Given passage |
-*-*-

# Group action on Grasmannian

A book i'm reading introduces the notion of a group $$G$$ acting on a set $$X$$ and then lists these two examples. I have two questions:

Example 1) The group $$GL(V)$$ of linear bijections from a vector space $$V$$ to itself

Example 2a) The group O($$E$$) of linear bijections that are also isometries from a Euclidean space $$E$$ to itself.

Example 2b) The book then defines $$G_{E,p}$$ to be the set of $$p$$-dimensional subspaces of $$E$$. And says that O($$E$$) also acts on $$G_{E,p}$$.

Question 1) Does the group $$GL(V)$$ act on the corresponding set $$G_{V,p}$$? Or do we somehow need $$V$$ to carry a Euclidean structure?

Question 2) The book then introduces the notion of a stabilizer of an element under a group action, and says that for $$X = G_{E,p}$$, we have that the stabilizer of an element of this set is isomorphic to $$O(p)xO(n-p)$$ where $$O(p) = O(\mathbf{R^p})$$.

Can someone clarify this?

For 1) Yes. An element $$\phi \in \mbox{GL}(V)$$ must send a basis of $$W\in G_{V,p}$$ into $$p$$ linearly independent vectors which generate $$\phi(W)$$.
Now for 2) fix $$W \in G_{E,p}$$. We have that $$E = W \oplus W^\perp$$ and any $$\phi \in O(E)$$ satisfying $$\phi(W) = W$$ must satisfy $$\phi(W^\perp) = W^\perp$$. Chosing an appropriate basis for $$E$$ we see that $$\phi = \begin{pmatrix} A & 0 \\ 0 & B \end{pmatrix}$$ where $$(A,B) \in \mbox{GL}(W)\times \mbox{GL}(W^\perp)$$. From $$\phi$$ being orthogonal, it follows that $$(A,B) \in O(W)\times O(W^\perp)\simeq O(p)\times O(n-p).$$

-*-*-

Data lines |
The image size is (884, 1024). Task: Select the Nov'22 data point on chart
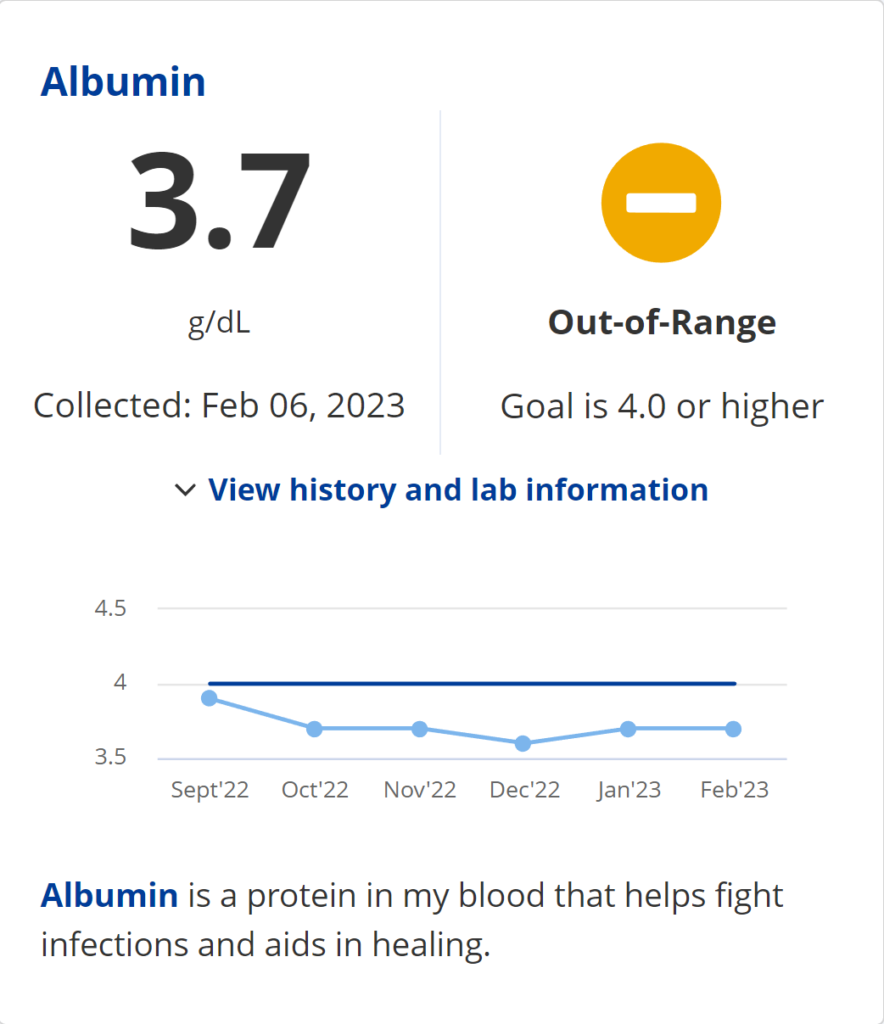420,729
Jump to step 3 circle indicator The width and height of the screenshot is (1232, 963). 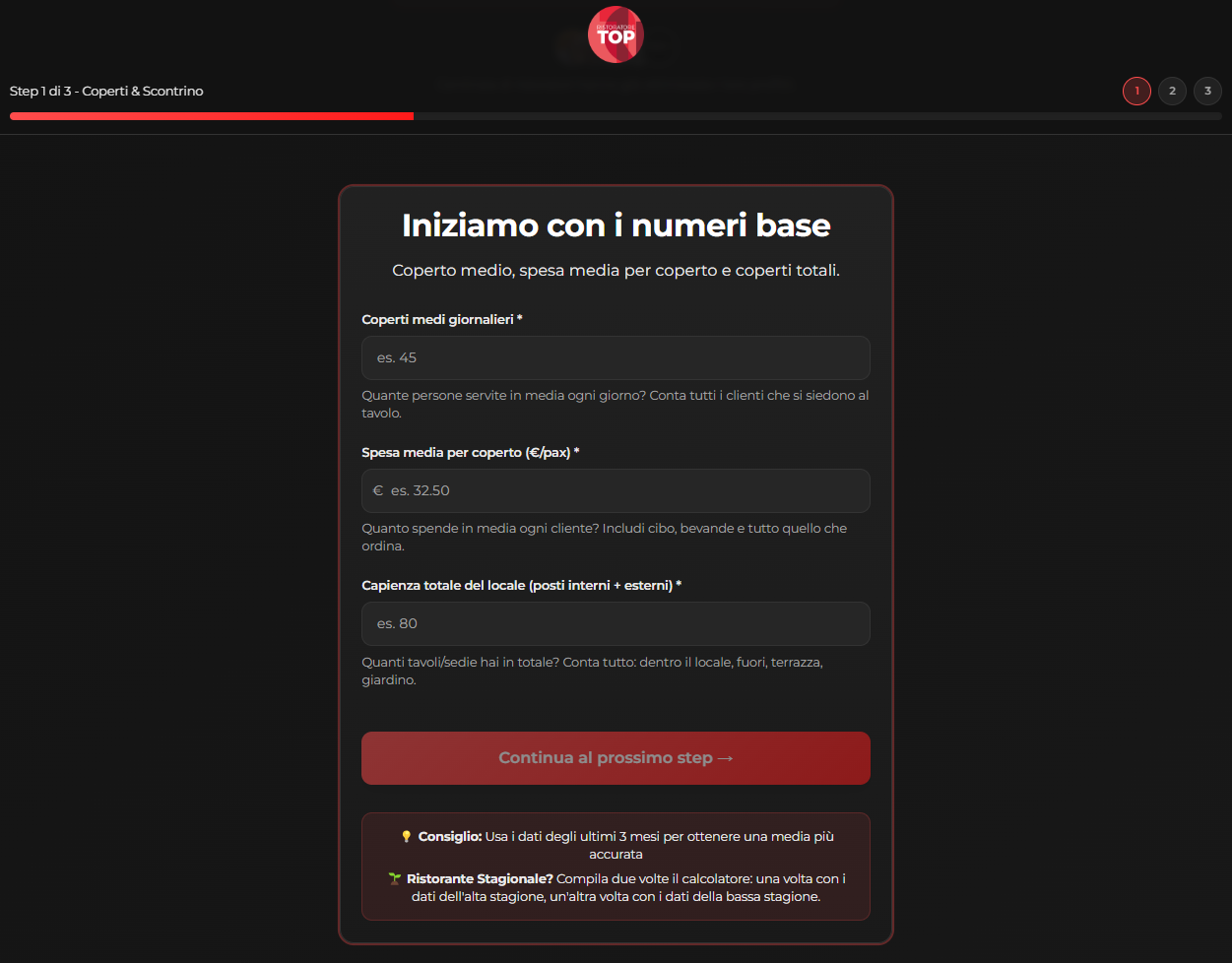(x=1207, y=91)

-*-*-

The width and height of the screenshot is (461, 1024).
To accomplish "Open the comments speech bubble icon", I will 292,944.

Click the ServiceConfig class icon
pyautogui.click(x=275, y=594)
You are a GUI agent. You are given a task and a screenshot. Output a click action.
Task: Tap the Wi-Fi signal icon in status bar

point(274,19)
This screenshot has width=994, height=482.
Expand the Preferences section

-*-*-

Short task |
Return the portion of the group-action thread that begins with the words containing "A book i'm reading" and ends with "space $$E$$ to itself.", copied verbatim.

Answer to the exercise |
A book i'm reading introduces the notion of a group $$G$$ acting on a set $$X$$ and then lists these two examples. I have two questions:

Example 1) The group $$GL(V)$$ of linear bijections from a vector space $$V$$ to itself

Example 2a) The group O($$E$$) of linear bijections that are also isometries from a Euclidean space $$E$$ to itself.